Alt-68er treffen auf spießige Jungstudenten: Das ist das Thema der gelungenen deutschen Komödie "Wir sind die Neuen". Eher leidlich unterhaltsam dagegen die amerikanische DVD-Premiere "Liebe und andere Kleinigkeiten". Herrlich absurd dafür die satirsche Doku "Der große Kanton", deren Ausgangsidee überrascht.

Von Jörg Albrecht | 16.07.2014
    Szene aus dem Film "Wir sind die Neuen"
    Spießiger als die Eltern der Alt-68er: die Studenten-WG in der Komödie "Wir sind die Neuen". (dpa / picture alliance / X-Verleih)
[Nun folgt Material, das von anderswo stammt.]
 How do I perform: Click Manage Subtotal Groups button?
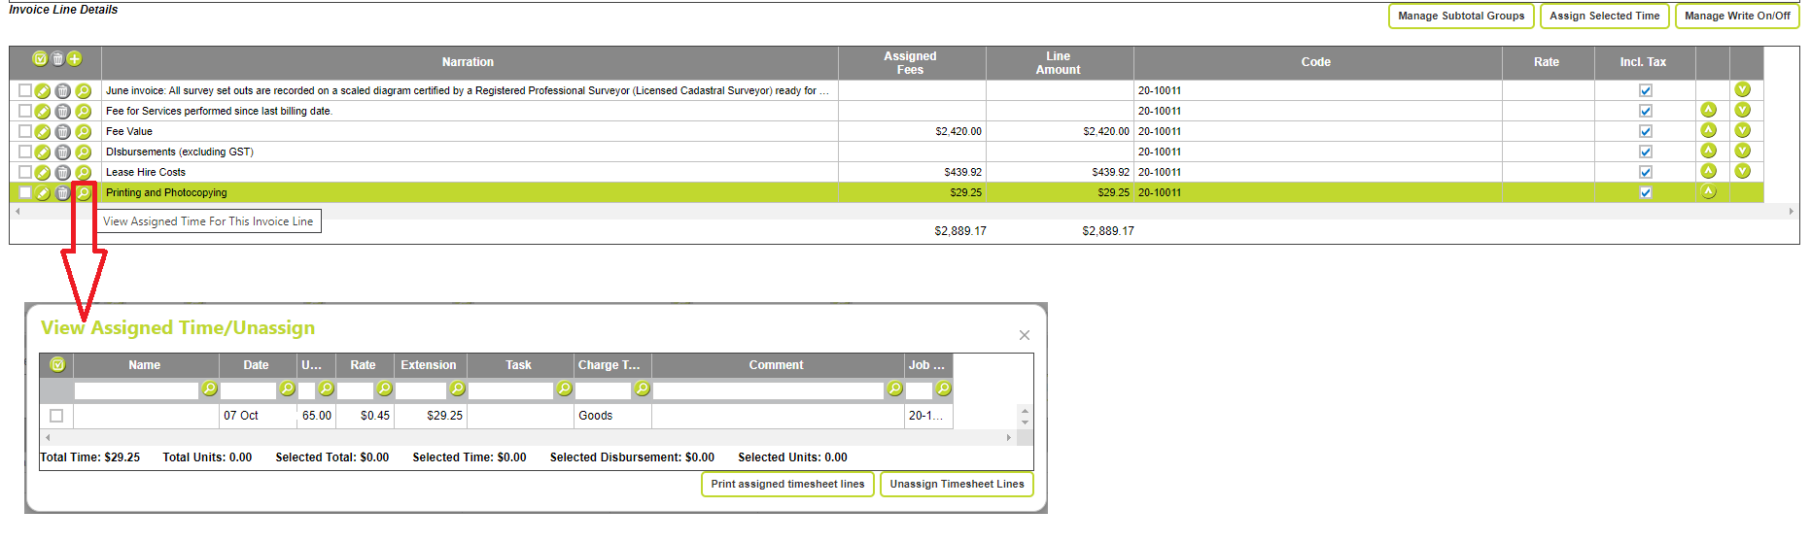click(1460, 17)
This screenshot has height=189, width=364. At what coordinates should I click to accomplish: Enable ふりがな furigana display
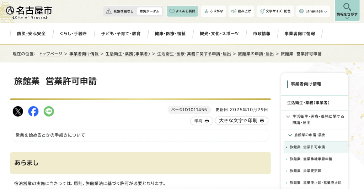point(214,11)
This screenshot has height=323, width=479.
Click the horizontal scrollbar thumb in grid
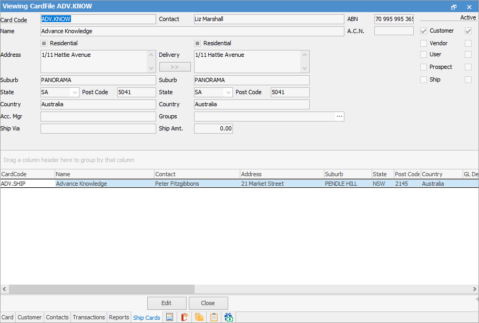click(101, 289)
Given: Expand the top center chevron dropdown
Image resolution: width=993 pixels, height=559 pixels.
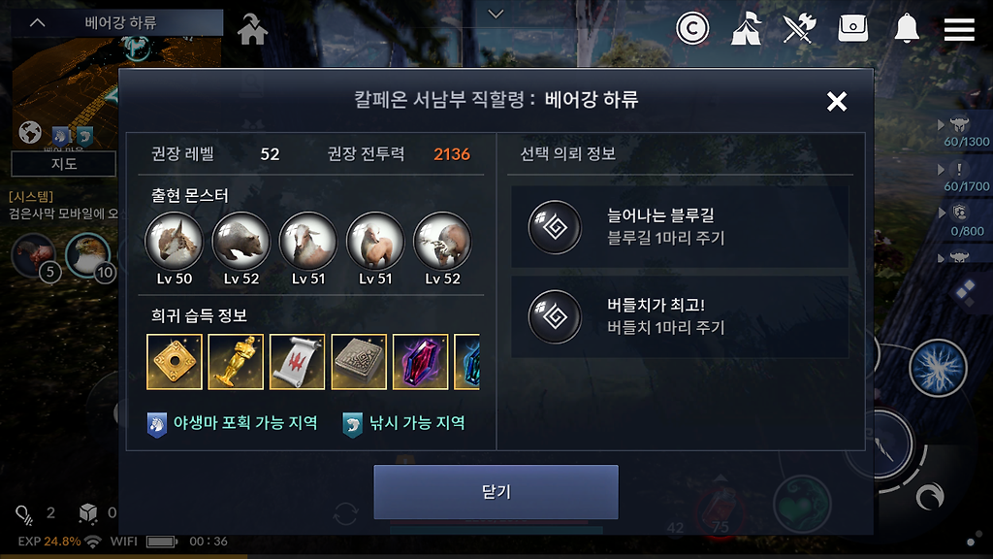Looking at the screenshot, I should (x=496, y=14).
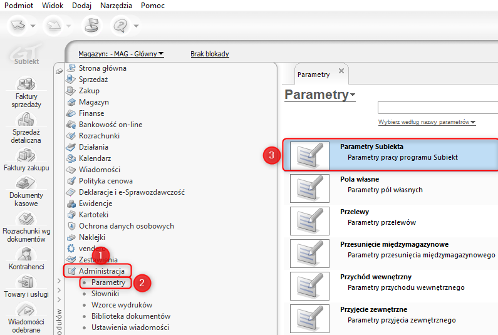Select Słowniki under Administracja
This screenshot has width=498, height=335.
105,294
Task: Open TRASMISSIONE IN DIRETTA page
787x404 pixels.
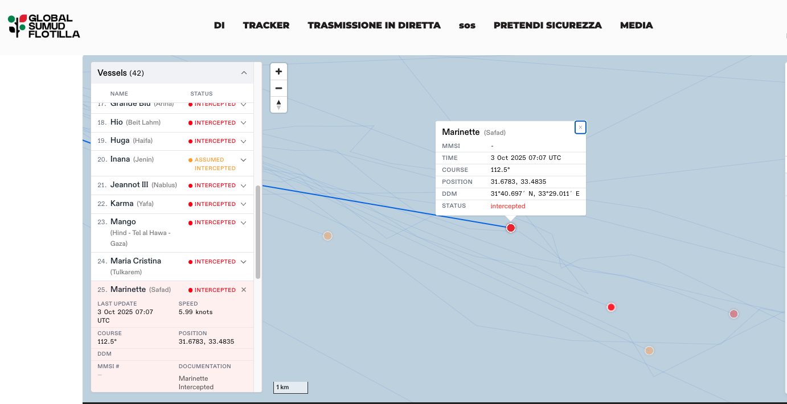Action: pyautogui.click(x=374, y=26)
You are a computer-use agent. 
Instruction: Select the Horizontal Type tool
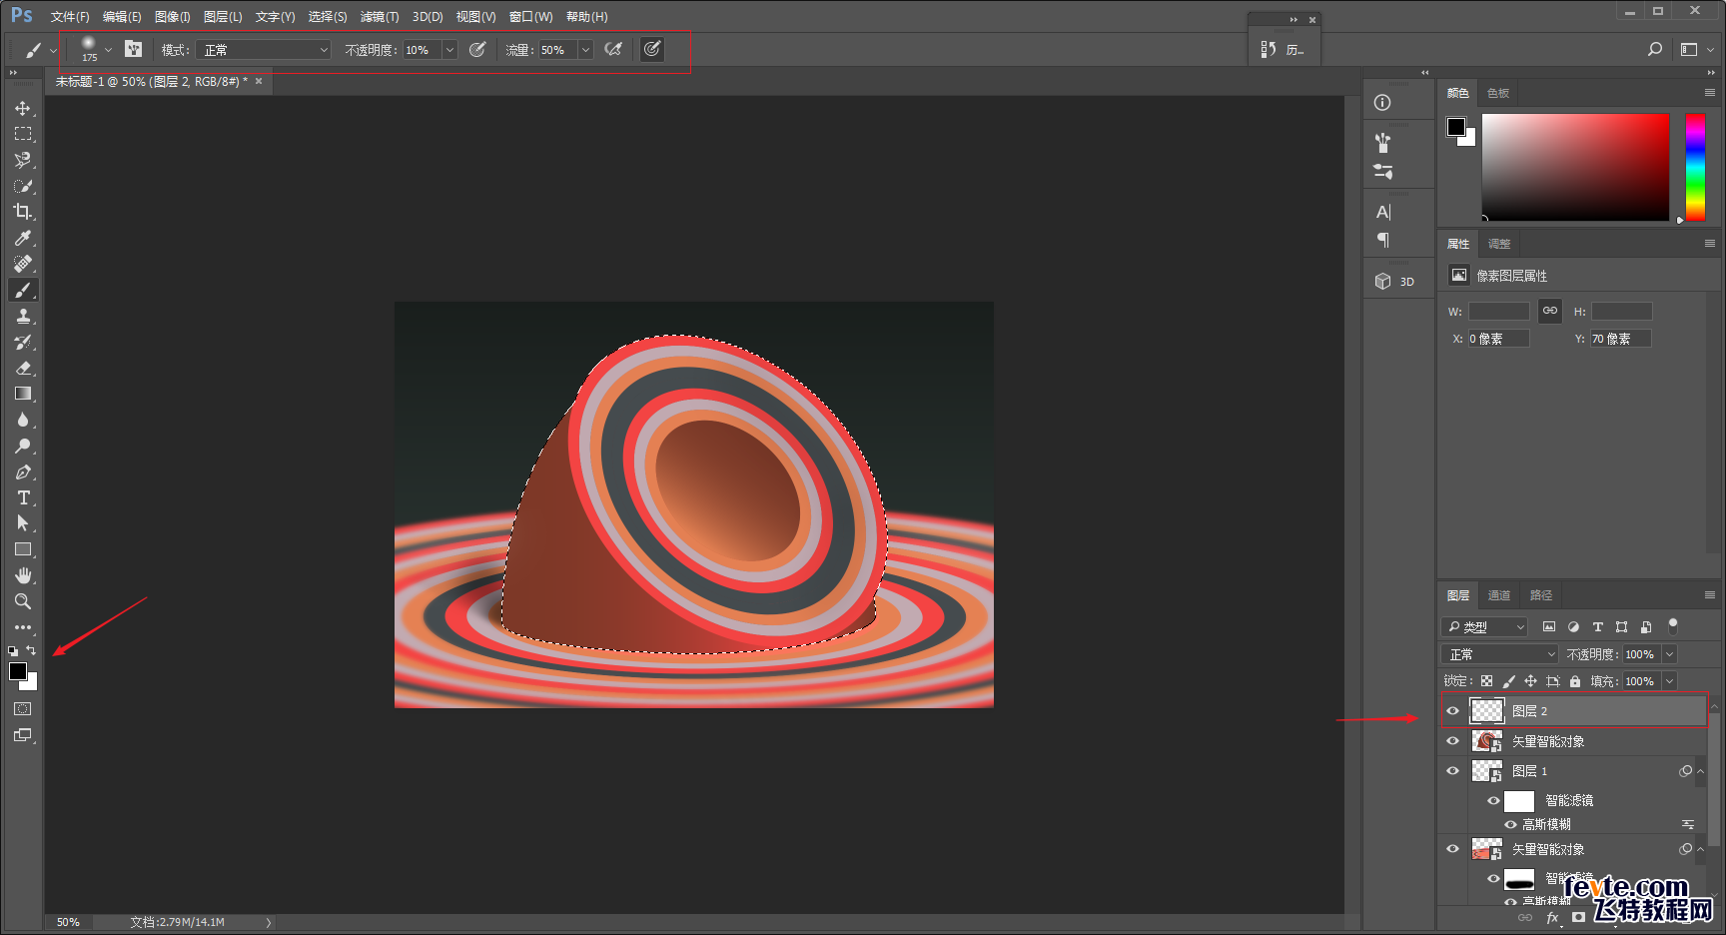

    "Habt ihr die Schuhschachteln in der Garderobe gesehen? Die haben ihre Schuhe fotografiert, damit sie wissen, welcher Schuh in welche Schachtel gehört. – Und in dem Flur waren keine Sportsachen, keine Bierflaschen, keine Schlafsäcke – nichts! – An der Küchentür steht 'Mahlzeit!'. Wir waren in der Hölle. Da will ich gar nicht mehr drüber reden."
    Die Hölle liegt nur ein Stockwerk entfernt über ihrer neuen Wohnung. So haben sich Anne, Eddi und Johannes, die nach 40 Jahren ihre alte Wohngemeinschaft aus Studententagen wiederbeleben, ihre neuen Nachbarn nicht vorgestellt. Katharina, Barbara und Thorsten, alle drei Anfang 20, sind spießiger als die Eltern der drei Alt-68er. Vor allem kann das junge Trio, dessen Lebensinhalt allein aus dem Studium zu bestehen scheint, keine lärmende, womöglich sogar noch hilfsbedürftige Senioren-WG im Haus gebrauchen.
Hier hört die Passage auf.